**Apply what you read:**
- 1) In the family blog about Emily, give the passage starting with "Friday, July 15, 2011" and going on through "information for us.", substituting "doctor" for "geneticist".
- 2) According to the family blog about Emily, how many times has she been in the hospital since January?
- 3) Write what comes next in the family blog about Emily, picking up after its final sentence.

**Page extract:**
::::

Wednesday, July 20, 2011

TPN Clinic today

Emily has an appointment at the TPN clinic today. I am nervous. She is in a bad way again. Retching all morning, throwing up meds, grumpy most of the day. I hate this for my girl!!!

I am fearing that they will want to admit her again. I am going to be strong and tell them NO. We have a 4 day trip planned, we are leaving Friday through Monday. We are going to visit some friends and have a relaxing weekend. They can admit Emily as soon as we return if they want.

And then I realize how insane it is that I talk about admits like this ... but I just counted up on her medical sheet that I printed for the TPN appointment, and she has been in the hospital 16 times since January. Please cross your fingers and pray that they listen to my wishes!

Sunday, July 17, 2011

Slow and steady

We are doing good at home so far, KNOCK ON WOOD! :) Emily retches every morning for a while but it's not too bad. She is her normal happy self otherwise! As long as Fresh Beat Band plays over and over (thank heavens for DVR) she is content. She is playing with her toys and happy. It's so nice to be back at our "new kind of perfect". :)

I am in the midst of a huge organizing stretch. This house has gotten out of control while we were in and out of the hospital for the last 4 months. The first thing I tackled was Emily's medical supplies. You have no idea how happy this shelving unit makes me. I am such a supply geek!

Friday, July 15, 2011

Home again!

I'm sorry I haven't updated since the last post, which was quite a crisis time. She stabilized that night, and hasn't had another episode like that. Thank goodness! The metabolic geneticist came in the next day and talked to us in depth. He feels that the episodes were not true metabolic crisis but rather a reaction to pain. It makes a lot of sense, when we review it looking back. Her lactic acid was high, but that is expected when you are in pain or stress. This was the first time we had met the geneticist at this hospital, and he had a lot of good information for us.

He truly believes that Emily has some sort of maternally inherited mitochondrial disorder. I have reflux, migraines, fibromyalgia. Jacob has migraines and reflux. Emily has everything under the sun. We are waiting on authorization to do a mitochondrial gene array, and a whole exome study. He is also referring us to a different metabolic Dr, who is the leading mitochondrial specialist on the West Coast. His waiting list is about 12 months long, but hopefully he will get us in sooner when he sees how fast Emily has been going downhill.

::::

(Saved data entries)
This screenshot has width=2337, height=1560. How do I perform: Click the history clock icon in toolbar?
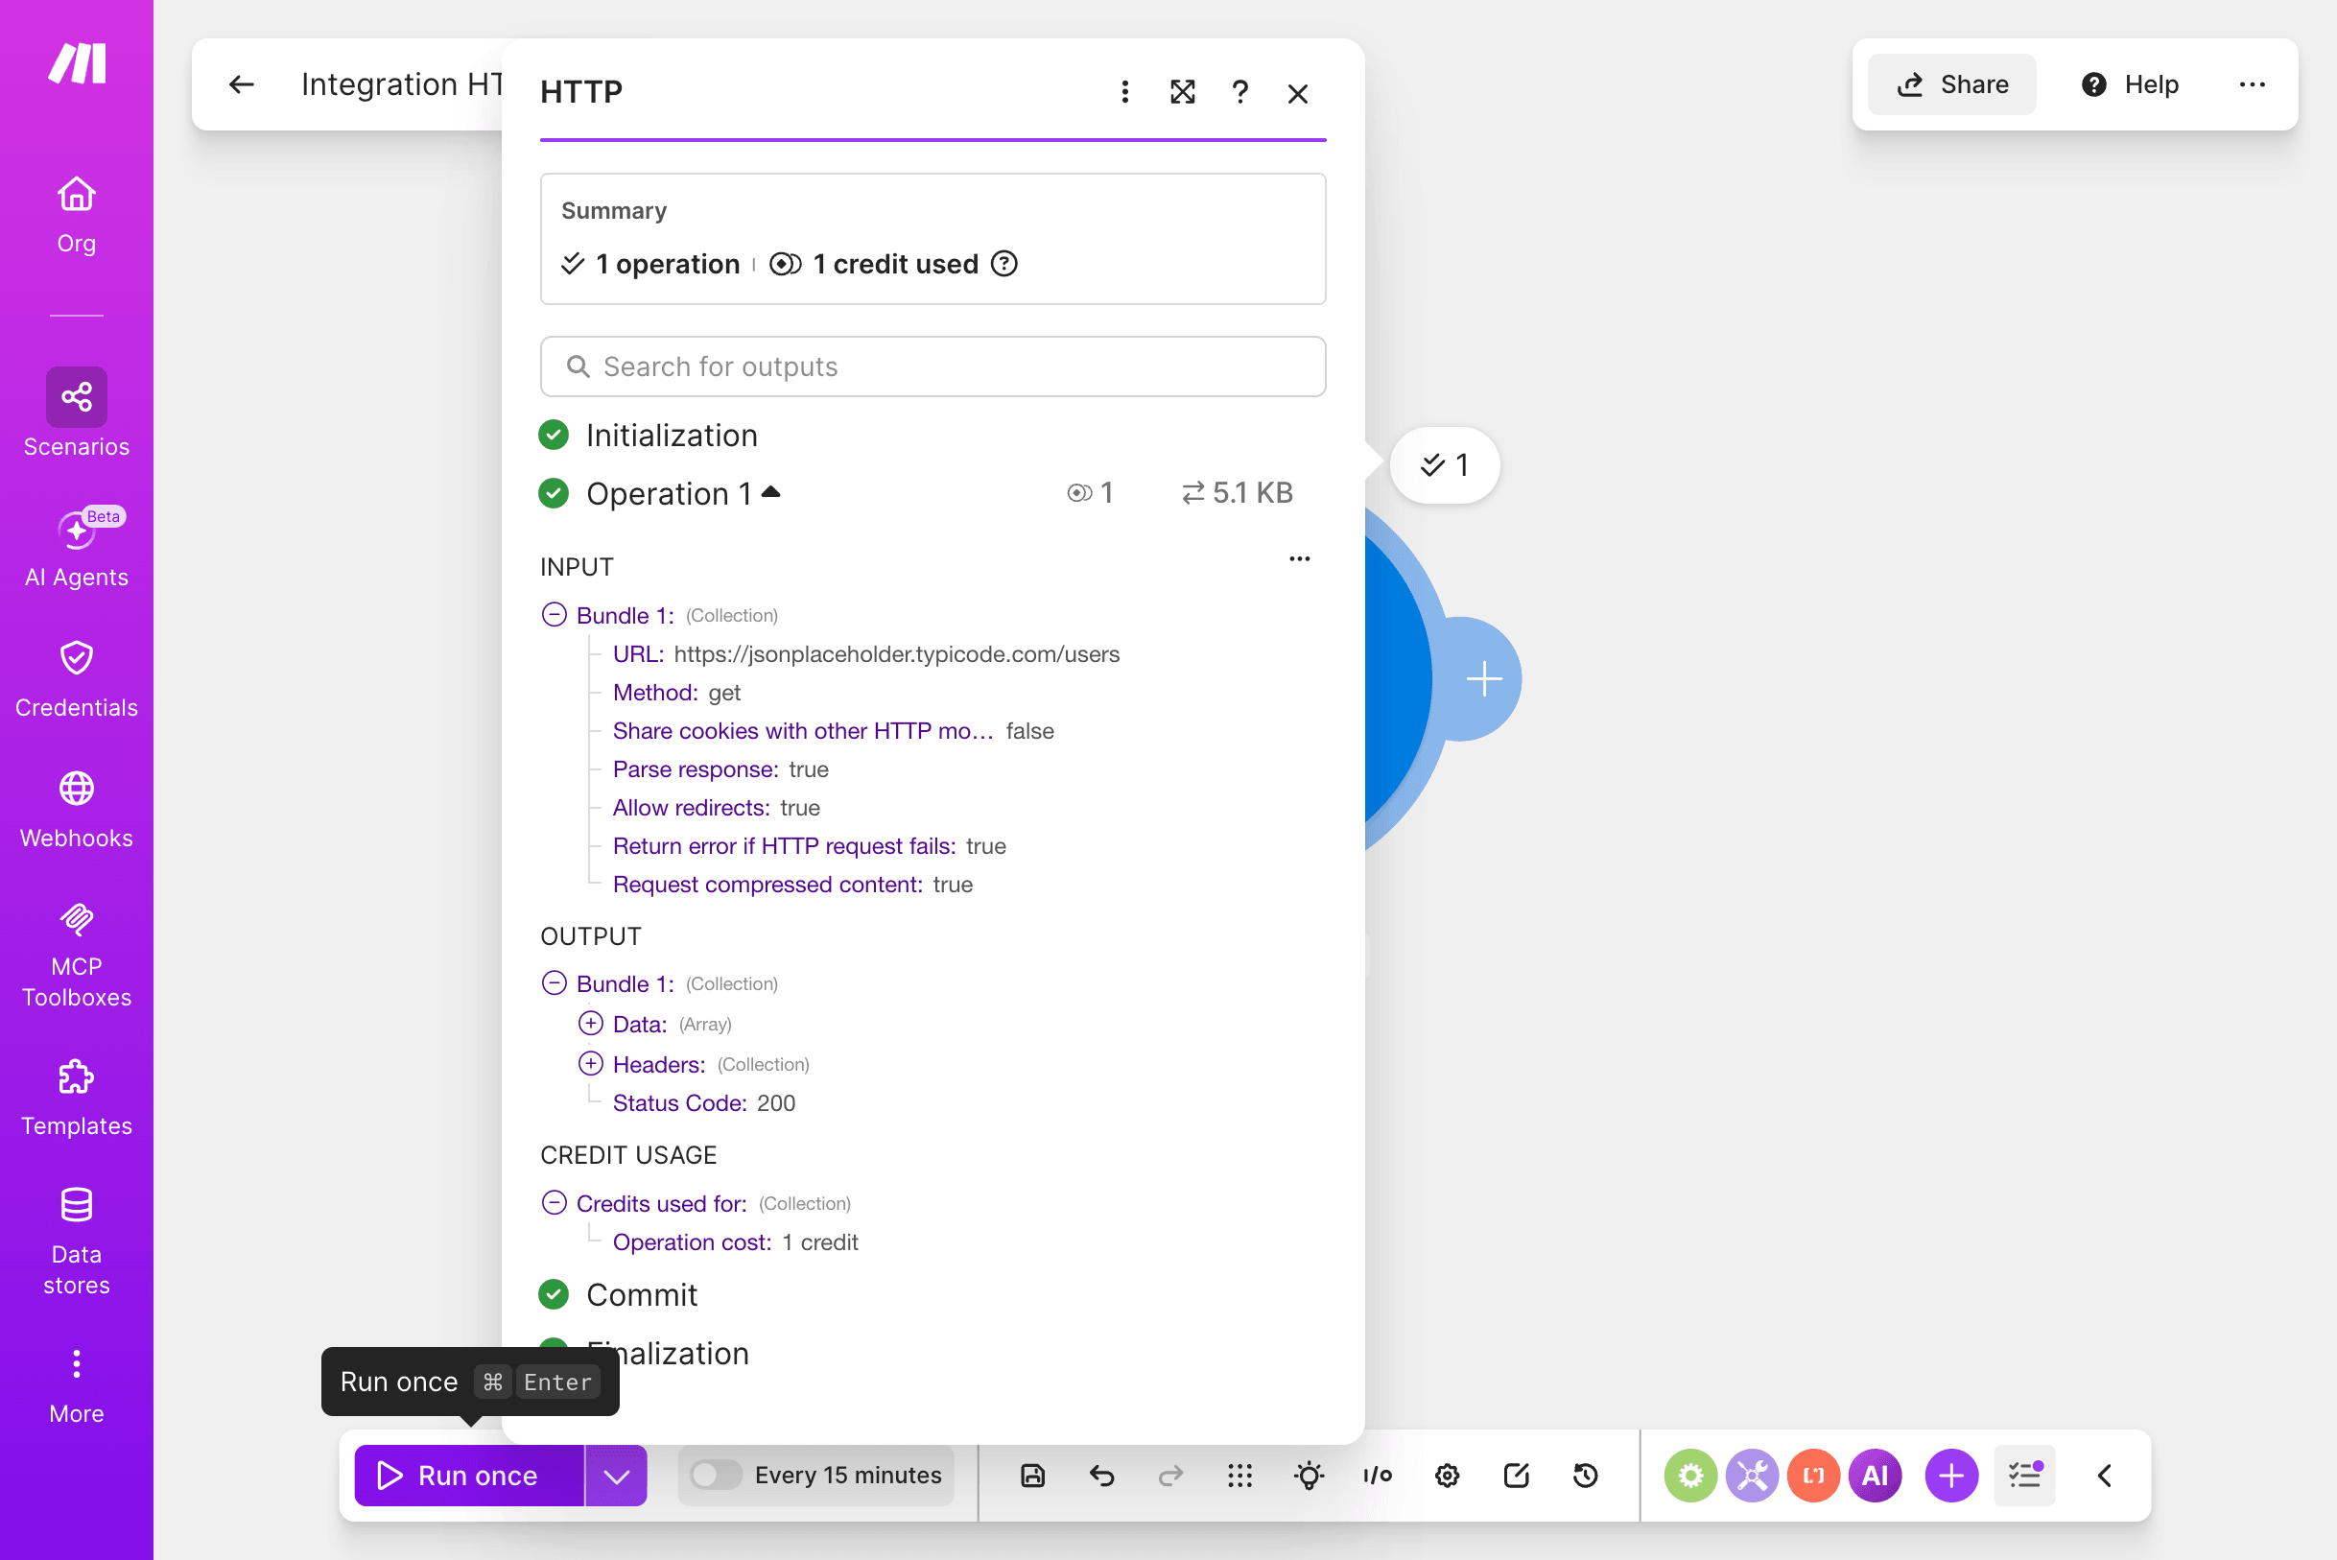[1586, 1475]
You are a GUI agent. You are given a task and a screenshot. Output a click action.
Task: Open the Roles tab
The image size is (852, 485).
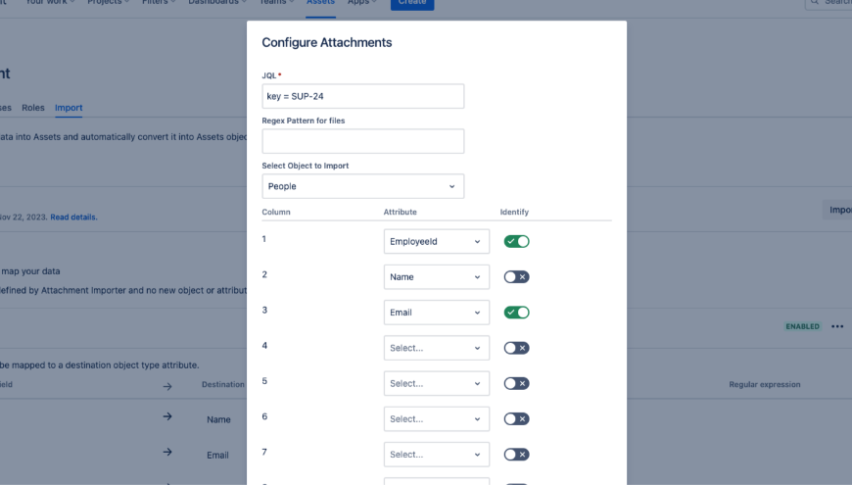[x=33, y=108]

::::

**Exercise results:**
- 1)
Friday, July 15, 2011

Home again!

I'm sorry I haven't updated since the last post, which was quite a crisis time. She stabilized that night, and hasn't had another episode like that. Thank goodness! The metabolic doctor came in the next day and talked to us in depth. He feels that the episodes were not true metabolic crisis but rather a reaction to pain. It makes a lot of sense, when we review it looking back. Her lactic acid was high, but that is expected when you are in pain or stress. This was the first time we had met the doctor at this hospital, and he had a lot of good information for us.

- 2) 16 times.

- 3)
GI wise, things are the same. She is on TPN for 22 hours a day. She retches a lot in the morning, but it's not too bad during the day. She manages to keep most meds down now. They started her on Rifaximin for bacterial overgrowth. It's a nasty, thick, orange medication. As long as we give it at a different time than her other meds, she usually keeps most of it down. As a side effect, her poop is bright orange colored which is interesting.

We go to GI clinic on Thursday, and then we are going out of town for four days. We are going to visit some friends we haven't seen in a while. It will be SO nice to get away for a bit! I can't wait. We have told Emily that she is NOT allowed to relapse, as we have vacation plans! :)

Saturday, July 9, 2011

Back in and not so well

Emily was re-admitted to the hospital on Thursday. She is back to retching, gagging, screaming. Her g-tube is draining so much that she is on an IV of fluids in addition to her TPN. Today she has had three horrendous episodes of what appear to be metabolic crisis. She screams hysterically, cramps up, her legs and arms get bent and stuck, she shakes and trembles, and drools and gags. The last time she did it today the nurse called the Dr's in. They immediately ordered stat labs to check her metabolic function and found her lactic acid to be high. They said it wasn't quite "acute" but was elevated enough to be concerning. It shows that she is verging on metabolic acidosis. She is stable and asleep for the night, and we are going to see the genetic/metabolic/mitochondrial team in the morning. Please pray for some answers. The neuro and GI still think that everything that is going on is a progression of her underlying disease. Without knowing what that disease is, it's hard to know how to treat or how far to push her. Please pray for answers and guidance!